WRITTEN
It Always Takes Too Long
It always takes longer to find a problem than it should. Moving through the troubleshooting process often feels like swimming in molasses—it’s never fast enough or far enough to get the application back up and running before that crucial deadline. The “swimming in molasses effect” doesn’t end when the problem is found out, either—repairing the problem requires juggling a thousand variables, most of which are unknown, combined with the wit and sagacity of a soothsayer to work with vendors, code releases, and unintended consequences.
It’s enough to make a network engineer want to find a mountain top and assume an all-knowing pose—even if they don’t know anything at all.
The problem of taking longer, though, applies in every area of computer networking. It takes too long for the packet to get there, it takes to long for the routing protocol to converge, it takes too long to support a new application or server.
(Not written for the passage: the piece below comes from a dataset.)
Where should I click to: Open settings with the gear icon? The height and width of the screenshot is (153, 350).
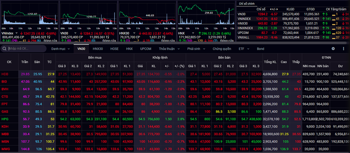pos(333,49)
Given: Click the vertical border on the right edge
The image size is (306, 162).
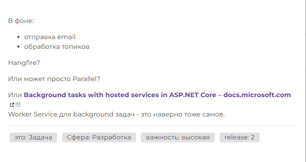Looking at the screenshot, I should click(x=305, y=81).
It takes so long to create and validate a network design change that the hardware, software and processes created are obsolete before they are used.
Why does it always take too long? A short story often told to me by my Grandfather—a farmer—might help.
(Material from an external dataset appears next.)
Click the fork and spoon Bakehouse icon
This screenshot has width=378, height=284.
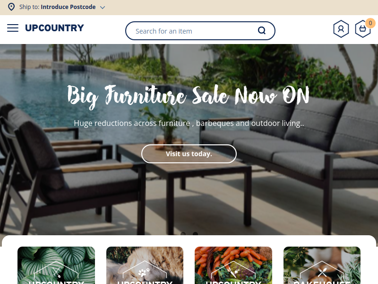pos(322,273)
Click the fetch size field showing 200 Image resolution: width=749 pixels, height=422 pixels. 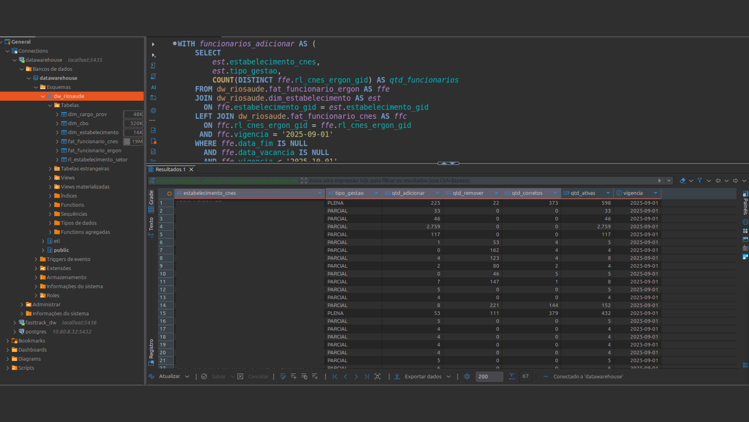click(x=488, y=377)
One morning a farmer got early in the morning, determined to throw some hay down to the horses in the stable. While getting dressed, he noticed one of the buttons on his shirt was loose. “No time for that now,” he thought, “I’ll deal with it later.” Getting out to the barn, he climbed up the ladder to the loft, and picked up a pitchfork. When he drove the fork into the hay, the handle broke.
He sighed, took the broken pieces down the ladder, and headed over to his shed to replace the handle—but when he got there, he realized he didn’t have a new handle that would fit. Sighing again, he took the broken pieces to his old trusty truck and headed into town—arriving before the hardware store opened. “Well, I’m already here, might as well get some coffee,” he thought, so he headed to the diner. After a bit, he headed to the store to buy a handle—but just as he walked out past the door, the loose button caught on the handle, popping off.
It took a few minutes to search for the lost button, but he found it and headed over to the cleaners to have it sewn back on “real fast.” Well, he couldn’t wander around town in his undershirt, so he just stepped next door to the barber’s, where there were a few friendly games of checkers already in progress. He played a couple of games, then the barber came out to remind him that he needed a haircut (a thing barbers tend to do all the time for some reason), so he decided to have it done. “Might was well not waste the time in town now I’m here,” he thought.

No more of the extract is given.